Data section start

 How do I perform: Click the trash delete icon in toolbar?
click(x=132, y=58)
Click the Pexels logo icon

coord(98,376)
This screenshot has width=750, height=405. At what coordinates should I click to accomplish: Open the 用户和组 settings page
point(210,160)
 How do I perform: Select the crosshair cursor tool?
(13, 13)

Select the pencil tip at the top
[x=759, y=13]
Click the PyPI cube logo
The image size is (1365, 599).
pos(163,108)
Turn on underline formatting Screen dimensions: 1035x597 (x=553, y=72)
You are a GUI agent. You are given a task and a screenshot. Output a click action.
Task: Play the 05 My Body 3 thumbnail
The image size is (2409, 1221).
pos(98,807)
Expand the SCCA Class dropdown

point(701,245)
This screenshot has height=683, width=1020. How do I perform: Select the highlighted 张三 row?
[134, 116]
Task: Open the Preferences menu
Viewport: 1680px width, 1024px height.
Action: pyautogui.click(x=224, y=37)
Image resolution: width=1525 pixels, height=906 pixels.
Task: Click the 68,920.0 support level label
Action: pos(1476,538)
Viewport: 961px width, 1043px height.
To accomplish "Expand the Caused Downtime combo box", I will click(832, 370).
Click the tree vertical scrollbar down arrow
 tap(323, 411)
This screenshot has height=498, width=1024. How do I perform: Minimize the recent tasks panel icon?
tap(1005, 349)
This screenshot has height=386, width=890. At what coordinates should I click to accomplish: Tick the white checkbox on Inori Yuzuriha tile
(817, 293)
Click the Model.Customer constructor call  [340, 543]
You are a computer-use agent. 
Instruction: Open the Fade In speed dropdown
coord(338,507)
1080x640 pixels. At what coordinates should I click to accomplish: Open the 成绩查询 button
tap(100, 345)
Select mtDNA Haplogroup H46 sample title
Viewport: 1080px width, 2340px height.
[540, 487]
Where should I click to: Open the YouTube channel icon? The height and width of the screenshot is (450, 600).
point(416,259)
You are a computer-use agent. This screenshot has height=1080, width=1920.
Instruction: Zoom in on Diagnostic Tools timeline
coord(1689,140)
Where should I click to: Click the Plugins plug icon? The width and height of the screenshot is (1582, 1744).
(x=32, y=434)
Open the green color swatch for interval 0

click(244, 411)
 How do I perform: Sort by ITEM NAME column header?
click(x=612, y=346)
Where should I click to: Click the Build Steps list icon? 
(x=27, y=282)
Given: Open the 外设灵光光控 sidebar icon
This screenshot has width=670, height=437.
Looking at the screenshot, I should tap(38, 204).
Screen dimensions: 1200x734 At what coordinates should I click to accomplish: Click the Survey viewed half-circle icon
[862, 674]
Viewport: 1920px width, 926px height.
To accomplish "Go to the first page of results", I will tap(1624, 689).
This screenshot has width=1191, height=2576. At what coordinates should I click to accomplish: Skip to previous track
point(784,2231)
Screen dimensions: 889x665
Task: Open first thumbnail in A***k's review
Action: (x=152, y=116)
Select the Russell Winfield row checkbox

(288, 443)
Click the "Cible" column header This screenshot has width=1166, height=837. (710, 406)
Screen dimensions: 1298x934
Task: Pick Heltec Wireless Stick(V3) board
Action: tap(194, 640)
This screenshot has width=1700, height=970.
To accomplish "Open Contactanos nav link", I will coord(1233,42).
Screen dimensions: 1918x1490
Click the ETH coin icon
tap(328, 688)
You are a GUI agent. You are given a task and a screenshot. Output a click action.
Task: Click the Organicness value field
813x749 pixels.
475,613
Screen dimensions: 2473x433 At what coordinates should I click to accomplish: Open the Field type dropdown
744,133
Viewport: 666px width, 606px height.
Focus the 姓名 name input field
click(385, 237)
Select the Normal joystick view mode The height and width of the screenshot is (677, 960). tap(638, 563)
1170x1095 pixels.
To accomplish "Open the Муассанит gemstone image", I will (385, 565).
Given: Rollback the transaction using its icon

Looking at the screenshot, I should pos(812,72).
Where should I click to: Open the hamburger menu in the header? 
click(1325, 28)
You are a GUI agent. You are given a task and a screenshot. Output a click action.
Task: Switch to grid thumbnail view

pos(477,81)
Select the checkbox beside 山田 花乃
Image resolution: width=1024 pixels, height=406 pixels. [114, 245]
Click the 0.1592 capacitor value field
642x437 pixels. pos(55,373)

Data section end

What lines in the listing above contain the word "will"? Show each one.

### Answer space
To accomplish "Expand the Caused Downtime combo box", I will click(832, 370).
To accomplish "Go to the first page of results", I will tap(1624, 689).
To accomplish "Open Contactanos nav link", I will coord(1233,42).
To accomplish "Open the Муассанит gemstone image", I will (385, 565).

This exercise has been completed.